Coraline algea

The friendliest place on the web for anyone with an interest in aquariums or fish keeping!
If you have answers, please help by responding to the unanswered posts.

Jspires688

Aquarium Advice Freak
Joined
Mar 6, 2011
Messages
236
Location
Indiana
My coraline seems to come and go sometimes it will really start to grow on everything then it seems to disappear anyone else have this problem or know what causes it
 
Jspires688 said:
My coraline seems to come and go sometimes it will really start to grow on everything then it seems to disappear anyone else have this problem or know what causes it

I have come to the conclusion that no one (including myself), really knows much about coralline algae.
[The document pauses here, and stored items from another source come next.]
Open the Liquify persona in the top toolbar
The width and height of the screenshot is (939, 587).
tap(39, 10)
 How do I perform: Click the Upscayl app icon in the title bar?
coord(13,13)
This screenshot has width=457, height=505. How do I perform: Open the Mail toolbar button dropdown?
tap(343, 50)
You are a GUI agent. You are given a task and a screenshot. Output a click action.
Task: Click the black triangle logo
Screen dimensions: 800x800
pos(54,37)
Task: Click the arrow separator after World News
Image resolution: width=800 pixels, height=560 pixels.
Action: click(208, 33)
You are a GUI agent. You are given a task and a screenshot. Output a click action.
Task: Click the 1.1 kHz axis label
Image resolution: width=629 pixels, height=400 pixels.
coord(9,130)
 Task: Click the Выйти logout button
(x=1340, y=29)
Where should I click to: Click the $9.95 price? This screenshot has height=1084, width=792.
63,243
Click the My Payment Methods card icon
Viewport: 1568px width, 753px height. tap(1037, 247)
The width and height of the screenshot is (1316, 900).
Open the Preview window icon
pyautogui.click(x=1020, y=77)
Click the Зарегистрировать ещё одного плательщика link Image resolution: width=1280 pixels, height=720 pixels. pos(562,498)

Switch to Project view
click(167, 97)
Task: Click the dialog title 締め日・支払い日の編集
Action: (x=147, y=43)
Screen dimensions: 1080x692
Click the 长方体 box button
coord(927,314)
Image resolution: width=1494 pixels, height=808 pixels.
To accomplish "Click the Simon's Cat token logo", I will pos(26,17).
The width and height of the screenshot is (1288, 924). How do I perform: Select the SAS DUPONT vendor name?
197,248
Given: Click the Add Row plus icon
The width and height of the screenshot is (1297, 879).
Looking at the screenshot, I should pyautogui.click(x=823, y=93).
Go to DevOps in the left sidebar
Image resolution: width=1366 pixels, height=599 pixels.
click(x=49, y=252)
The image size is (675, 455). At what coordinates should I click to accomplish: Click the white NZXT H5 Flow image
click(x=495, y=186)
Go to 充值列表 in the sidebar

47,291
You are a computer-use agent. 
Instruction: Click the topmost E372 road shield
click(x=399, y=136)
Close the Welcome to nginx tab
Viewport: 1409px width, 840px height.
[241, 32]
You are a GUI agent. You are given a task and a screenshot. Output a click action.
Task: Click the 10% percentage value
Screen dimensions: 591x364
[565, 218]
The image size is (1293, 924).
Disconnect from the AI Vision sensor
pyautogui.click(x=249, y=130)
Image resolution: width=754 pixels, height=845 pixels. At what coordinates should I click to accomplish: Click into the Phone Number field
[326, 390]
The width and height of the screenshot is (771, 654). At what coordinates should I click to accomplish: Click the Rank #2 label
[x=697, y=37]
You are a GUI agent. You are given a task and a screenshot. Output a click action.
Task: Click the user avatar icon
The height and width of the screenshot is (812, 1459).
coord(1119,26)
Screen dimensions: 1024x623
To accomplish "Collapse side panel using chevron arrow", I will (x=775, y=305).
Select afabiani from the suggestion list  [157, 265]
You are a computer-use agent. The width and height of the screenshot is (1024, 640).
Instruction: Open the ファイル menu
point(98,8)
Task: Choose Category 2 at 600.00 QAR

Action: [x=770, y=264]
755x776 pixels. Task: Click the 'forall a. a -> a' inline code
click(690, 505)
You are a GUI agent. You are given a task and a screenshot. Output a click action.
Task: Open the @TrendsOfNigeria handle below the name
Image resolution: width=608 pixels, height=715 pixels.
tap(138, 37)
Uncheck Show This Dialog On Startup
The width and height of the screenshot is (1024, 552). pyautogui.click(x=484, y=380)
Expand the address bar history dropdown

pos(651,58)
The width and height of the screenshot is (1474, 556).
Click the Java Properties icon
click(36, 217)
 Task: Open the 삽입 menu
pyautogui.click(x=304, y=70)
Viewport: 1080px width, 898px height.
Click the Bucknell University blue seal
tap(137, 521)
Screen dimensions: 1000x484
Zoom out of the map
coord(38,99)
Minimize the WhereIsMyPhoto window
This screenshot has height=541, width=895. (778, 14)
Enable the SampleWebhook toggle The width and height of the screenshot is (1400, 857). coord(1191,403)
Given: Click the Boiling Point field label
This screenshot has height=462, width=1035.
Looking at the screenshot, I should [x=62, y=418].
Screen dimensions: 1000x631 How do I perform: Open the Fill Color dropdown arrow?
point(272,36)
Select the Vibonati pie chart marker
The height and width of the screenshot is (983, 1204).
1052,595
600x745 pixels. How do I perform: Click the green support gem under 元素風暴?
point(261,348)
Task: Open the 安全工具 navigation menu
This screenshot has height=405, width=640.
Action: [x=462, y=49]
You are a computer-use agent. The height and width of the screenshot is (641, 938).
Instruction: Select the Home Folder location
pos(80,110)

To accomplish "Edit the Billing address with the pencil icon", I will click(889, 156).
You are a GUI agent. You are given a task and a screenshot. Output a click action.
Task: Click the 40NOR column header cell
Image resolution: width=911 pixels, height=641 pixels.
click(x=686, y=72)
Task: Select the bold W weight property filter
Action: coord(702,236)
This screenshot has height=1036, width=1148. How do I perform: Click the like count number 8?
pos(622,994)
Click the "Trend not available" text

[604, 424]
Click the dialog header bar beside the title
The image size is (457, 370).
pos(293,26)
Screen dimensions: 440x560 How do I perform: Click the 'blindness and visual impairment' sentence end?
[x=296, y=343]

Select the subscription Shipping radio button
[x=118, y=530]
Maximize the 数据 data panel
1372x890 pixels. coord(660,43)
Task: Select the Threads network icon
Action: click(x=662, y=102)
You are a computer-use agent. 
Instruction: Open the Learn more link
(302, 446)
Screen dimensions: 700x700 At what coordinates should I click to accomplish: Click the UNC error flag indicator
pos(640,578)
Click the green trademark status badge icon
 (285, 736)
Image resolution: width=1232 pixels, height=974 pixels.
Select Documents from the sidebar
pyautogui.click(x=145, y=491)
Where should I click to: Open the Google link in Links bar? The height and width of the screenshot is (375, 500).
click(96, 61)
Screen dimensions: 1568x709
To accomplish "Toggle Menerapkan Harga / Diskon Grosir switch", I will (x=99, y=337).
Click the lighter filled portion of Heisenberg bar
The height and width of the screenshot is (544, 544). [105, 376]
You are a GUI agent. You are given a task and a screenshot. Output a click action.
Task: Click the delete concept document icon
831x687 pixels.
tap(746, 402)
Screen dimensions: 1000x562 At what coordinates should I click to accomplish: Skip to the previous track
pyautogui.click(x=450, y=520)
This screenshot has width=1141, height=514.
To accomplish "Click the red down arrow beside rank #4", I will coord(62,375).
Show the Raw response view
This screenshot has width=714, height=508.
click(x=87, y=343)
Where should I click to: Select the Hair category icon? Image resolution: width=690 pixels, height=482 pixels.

We see patterns but the more research I do, nothing makes sense when it comes to coralline. Until just the other day I thought coralline grew best in tanks with pristine water quality, until I saw one of the worst maintained reef tanks ever at my local Petco. It was covered wall to wall with coralline and hair algae as well. I asked for a small water sample and took it home and tested it. The results scared me (very high phosphates and nitrates, 180 on calcium, and 5 on the kh). I then went and tested one of my coral only tanks, which always has perfect conditions, but basically little to no coralline at 4 years of existence. A little on the powerheads but that's it. That doesn't make sense, sps grow just fine but not coralline. My latest "guess" is that coralline (or some types of coralline) feed on something that's left over in uneaten fish food. In my tanks it seems, the more I feed (within reason) the more coralline grows. This goes hand in hand with the petco tank as well, and with my coral tank that never sees growth or food other than giant mysis for Orange cups. I've read people's posts where it's stated coralline will for sure eventually grow no matter what, but in one of my best maintained tanks it hasn't after nearly 4 years. But I my 1 year old tank, I can't get rid of it. And, yes I tried seeding the coral tank with many different kinds. Can't seem to figure it out. But to your question, is it possible that the coralline growth pattern coincides with periods of heavier feeding.
 
Are you sure it was coralline? I went to a petstore and saw a couple of tanks that I thought had a lot of coralline but at a second glance it was cyano, aka red slime algae. Most tanks have some sort of cyano but outbreaks occur when there are constant fluctuations in parameters. Which is what happens in fish stores, with constant additions, subtractions, deaths, ect.
 
Sergie said:
Are you sure it was coralline? I went to a petstore and saw a couple of tanks that I thought had a lot of coralline but at a second glance it was cyano, aka red slime algae. Most tanks have some sort of cyano but outbreaks occur when there are constant fluctuations in parameters. Which is what happens in fish stores, with constant additions, subtractions, deaths, ect.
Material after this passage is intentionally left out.